Charges reinstated for Irvine, LA men accused of torching police car during George Floyd protest

A federal appeals court in Pasadena reinstated arson charges Thursday against two Southern California men accused of torching a Santa Monica police car during a George Floyd protest in 2020.

Nathan Wilson and Christopher Beasley were charged four years ago in Los Angeles federal court after they attended a protest gathering in Santa Monica on May 31, 2020, where they were allegedly recorded setting a police car on fire and posted the video on social media, according to the U.S. Department of Justice.

Beasley was identified from the video, but Wilson, who was wearing sunglasses and an American flag bandana over his face, was named months later after he was pictured on a wanted poster, prosecutors said.

Wilson, 32, of Irvine, and Beasley, 36, of Los Angeles allegedly set fire to the police car as the city was filled with demonstrators marching to protest Floyd’s in-custody Memorial Day 2020 death in Minneapolis.

Two years later, U.S. District Judge Fernando Olguin threw out the indictment against the men, who argued that they were unconstitutionally singled out for prosecution based on the perception that they held anti-government views.

The defendants alleged that public statements from then-President Donald Trump and then-U.S. Attorney General William Barr about how the DOJ intended to aggressively address criminal activity that occurred during the protests had directly resulted in their prosecution.

Olguin agreed with Wilson and Beasley that they were entitled to seek evidence from the government to support their argument that they had been singled out because of their apparent anti-government views.
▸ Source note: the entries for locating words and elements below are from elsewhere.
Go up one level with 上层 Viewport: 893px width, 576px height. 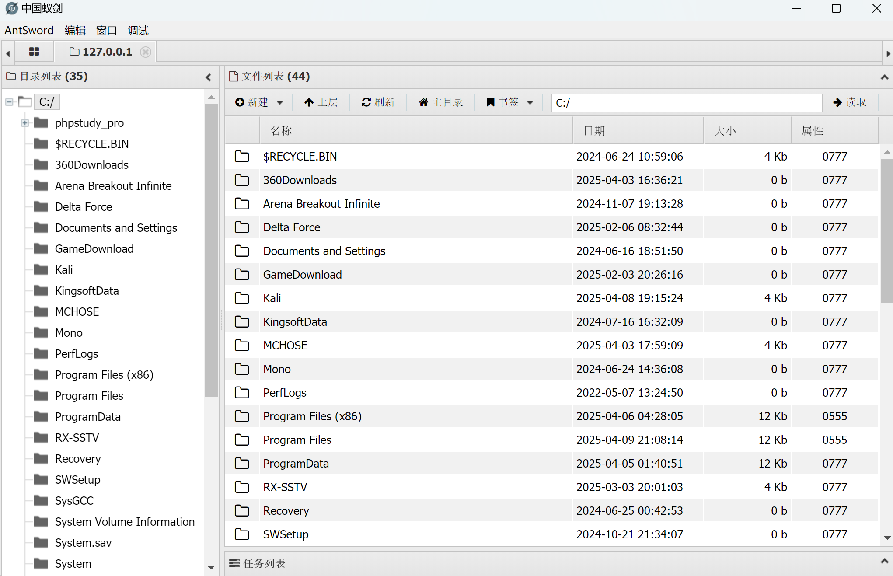click(x=321, y=102)
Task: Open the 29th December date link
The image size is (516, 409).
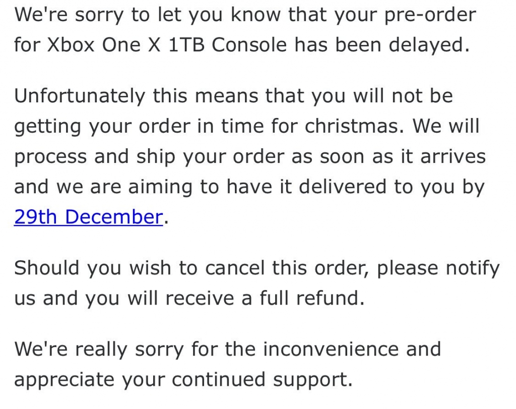Action: tap(89, 217)
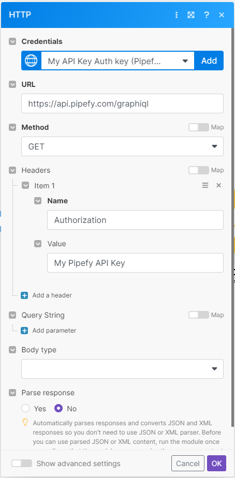Remove Item 1 header with X icon

[218, 185]
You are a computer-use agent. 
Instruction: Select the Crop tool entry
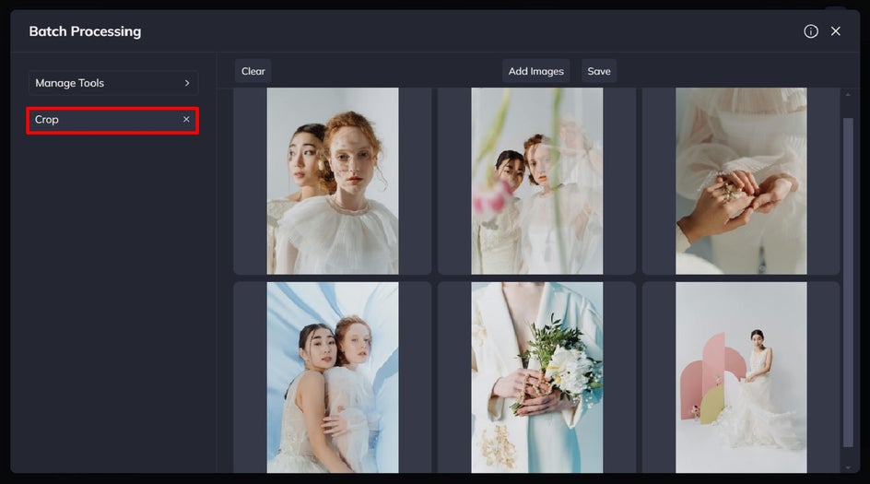coord(112,120)
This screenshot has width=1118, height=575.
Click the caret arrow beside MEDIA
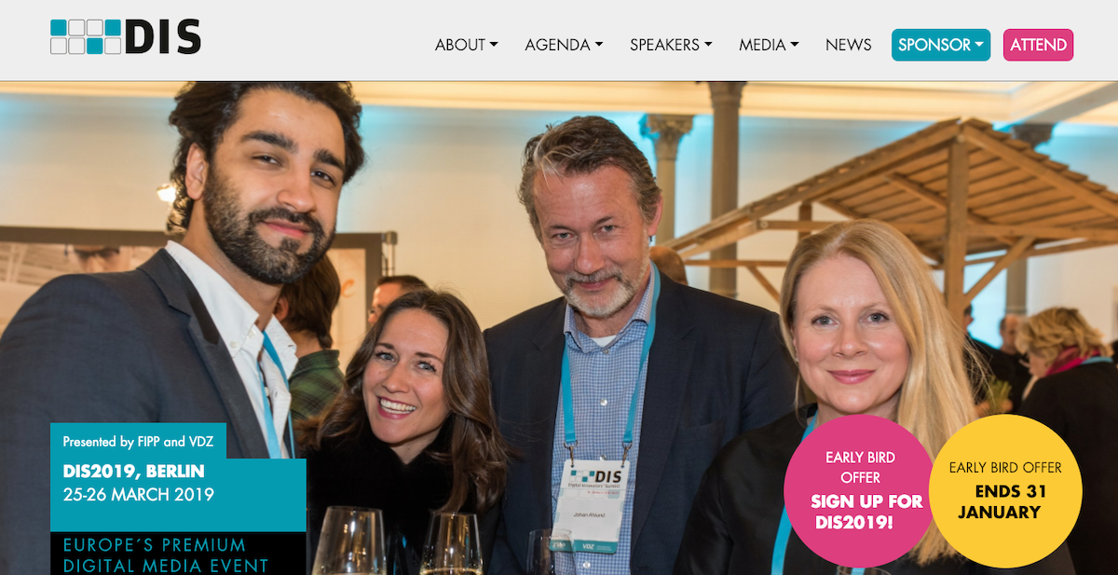point(795,45)
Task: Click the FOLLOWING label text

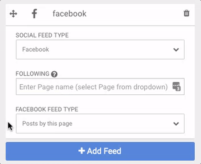Action: pyautogui.click(x=32, y=74)
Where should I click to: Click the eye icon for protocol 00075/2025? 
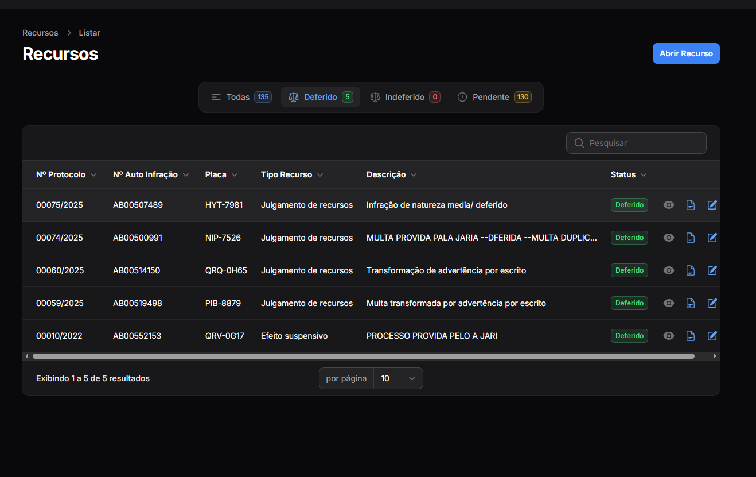click(x=668, y=205)
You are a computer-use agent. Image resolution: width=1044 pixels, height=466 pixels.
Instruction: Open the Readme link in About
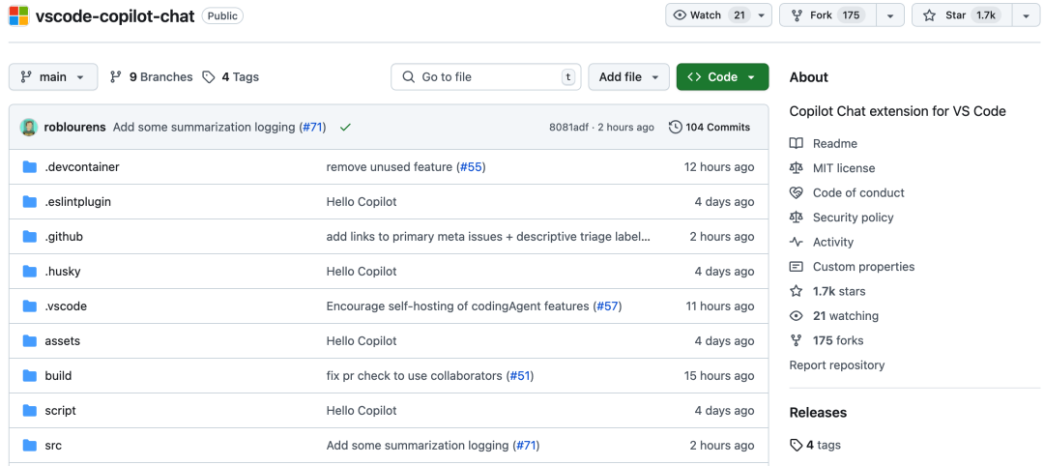click(x=834, y=144)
However, prosecutors refused to provide internal information about charging decisions involving the single arson counts.

In fact, according to appellate Judge James Donato, the 2020 charges filed against Wilson and Beasley “were the first stand-alone prosecutions for arson by the U.S. Attorney for the Central District of California since 2007.”

In their May appeal before a three-judge panel of the U.S. 9th Circuit Court of Appeals in Pasadena, DOJ attorneys argued that the judge who dismissed the case incorrectly determined there was a discriminatory intent behind the prosecution.

In his concurring opinion, Judge Patrick J. Bumatay wrote that by dismissing the indictments of Wilson and Beasley “the district court far overstepped its boundaries.”

The case was remanded back to Olguin in LA federal court for further proceedings.